Certo le donne africane possono attuare il cambiamento all’interno, lottando contro tradizioni arcaiche che le mantengono subalterne, ma devono focalizzare il contesto e le complicità internazionali per modificare il sistema economico. Complicità che all’apparenza sono benevoli, come quelle rappresentate dagli aiuti umanitari dell’Occidente, un business di proporzioni mostruose - lo espone con grande chiarezza e semplicità Dambisa Moyo nel suo libro La carità che uccide, altra donna, questa volta dello Zambia, non allineata sugli equilibri mondiali. Considerata tra le cento persone più influenti al mondo da “Time Magazine”, Moyo ha avuto il coraggio di spiegare “come gli aiuti dell’Occidente stanno devastando il Terzo Mondo”, ovviamente, con dati alla mano, da economista oxfordiana, masterizzata a Harvard, qual è. Molto semplicemente, da donna africana, Dambisa si chiede come sia possibile che dopo il 1980, a fronte di una diminuzione della povertà mondiale in termini assoluti e in percentuale, quella degli abitanti dell’Africa sub-sahariana sia aumentata del 50 per cento, facendo quasi raddoppiare il numero di africani poveri, tra il 1981 e il 2002. Un dato sconcertante che, insieme al crollo dell’alfabetizzazione, alle misere condizioni sanitarie e in generale al mancato miglioramento dell’aspettativa di vita, crea una dimensione inquietante, se si pensa che in questi ultimi trent’anni gli aiuti sistematici – cioè i trasferimenti di denaro ai governi dei paesi poveri, attraverso la Banca Mondiale e il Fondo Monetario Internazionale - non si sono mai arrestati, senza servire alla crescita economica. Al contrario, Moyo, che distingue tra questi flussi ordinari e quelli umanitari d’emergenza e delle Ong su specifici progetti, non hanno fatto altro che alimentare la corruzione e i regimi dispotici, impedire gli investimenti e l’imprenditoria, allontanando i paesi poveri da qualsiasi tentativo di sviluppo. Una visione rivoluzionaria, che se venisse adottata metterebbe a rischio l’intero comparto degli aiuti a livello internazionale e migliaia di posti di lavoro nei paesi ricchi salterebbero. Meglio è continuare a far chiudere in un paese povero dell’Africa una piccola fabbrica di zanzariere, perché qualcuno in Occidente ha deciso di distribuirle gratis, scrive in uno dei tanti esempi Dambisa Moyo.

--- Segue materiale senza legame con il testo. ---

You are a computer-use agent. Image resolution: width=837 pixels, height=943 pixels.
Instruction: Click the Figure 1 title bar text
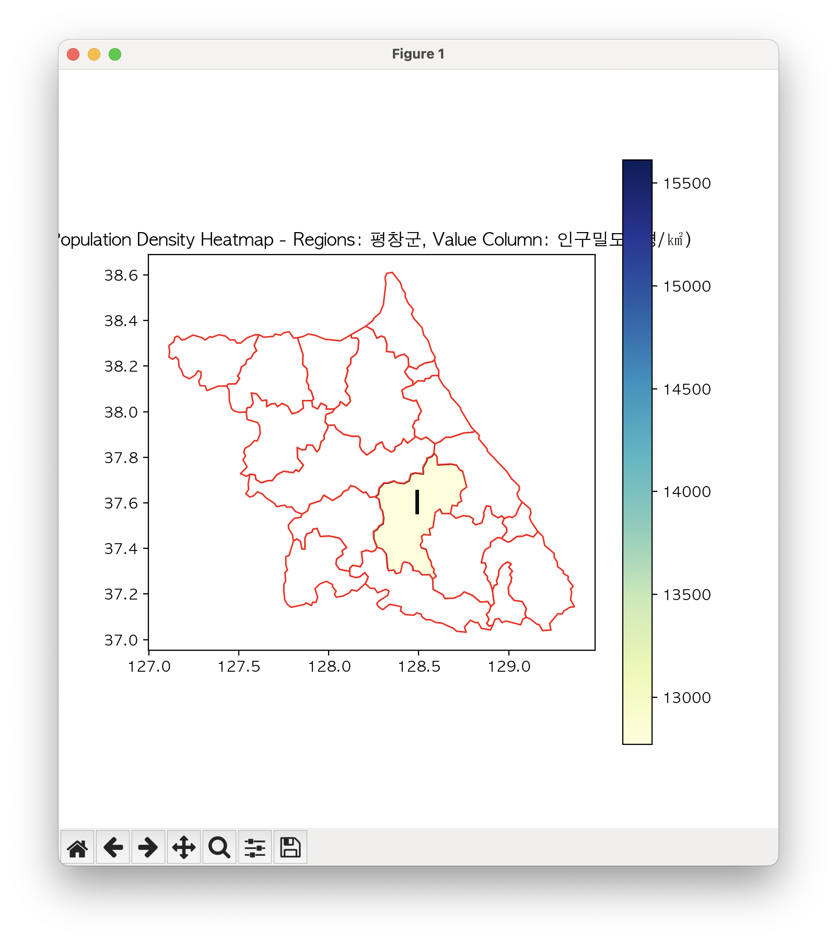(418, 54)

Ecco di queste donne vogliamo parlare, africane, europee e italiane, e di queste donne che fanno la differenza vogliamo che si parli e si scriva in giro per il mondo. Non delle giovani prostitute alla corte di pseudo imperatori italioti e decadenti. Indigniamoci ogni giorno anche dopo il 13 febbraio per l’immagine della donna italiana che viene così brutalmente artefatta. La misura è ormai colma, saremo noi a tirare un bel calcio nel didietro di Berlusconi, ce l’abbia “flaccido” o sodo, fa lo stesso. Le donne italiane hanno delle belle e forti gambe! Lasciatemelo dire, da donna.